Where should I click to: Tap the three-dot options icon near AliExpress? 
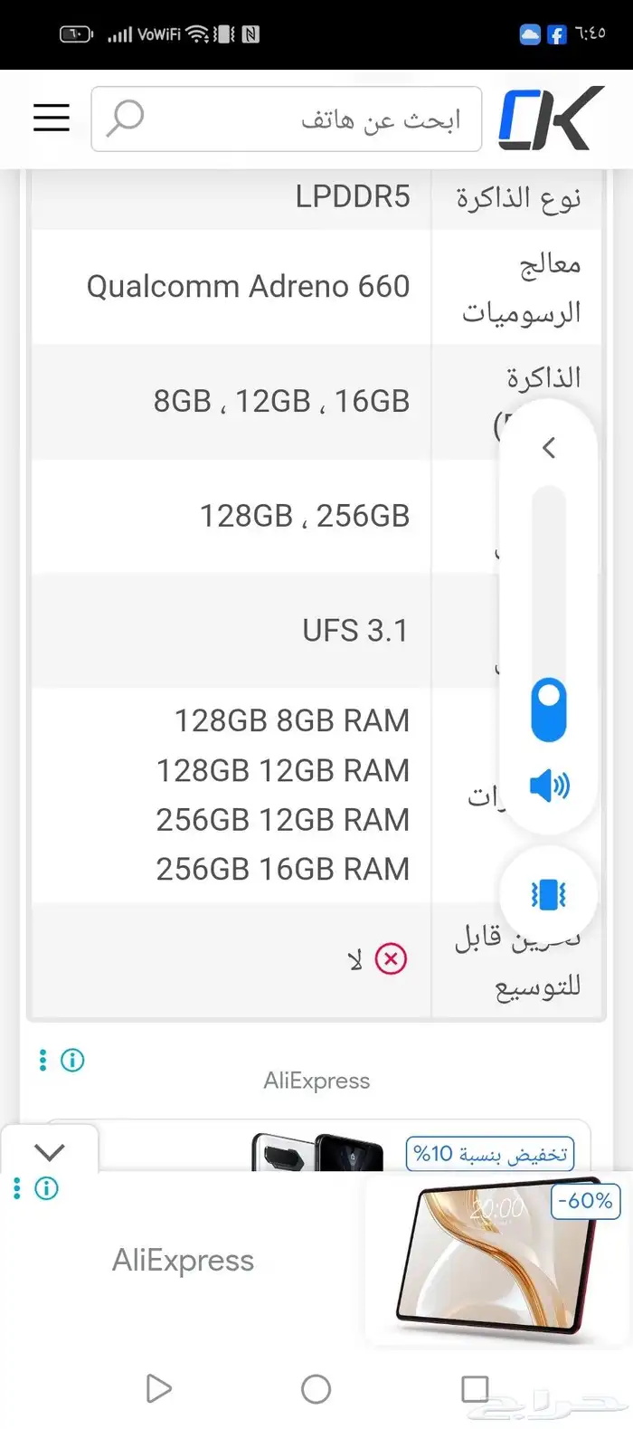click(42, 1059)
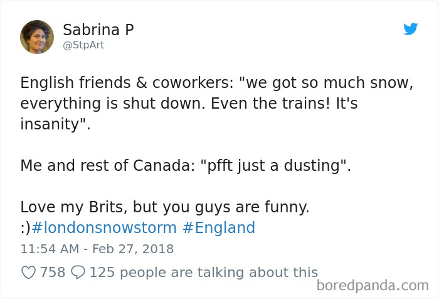Image resolution: width=439 pixels, height=299 pixels.
Task: Click the 'Love my Brits' sentence
Action: point(164,207)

● ● ●

### TASK INSTRUCTIONS
Line by line, return the listing above exactly, leaving out its pictures.

### EXERCISE RESPONSE
Where should I click to: Tap the three-dot options icon near AliExpress? 
click(42, 1059)
Image resolution: width=439 pixels, height=299 pixels.
Task: Click the 'Love my Brits' sentence
Action: point(164,207)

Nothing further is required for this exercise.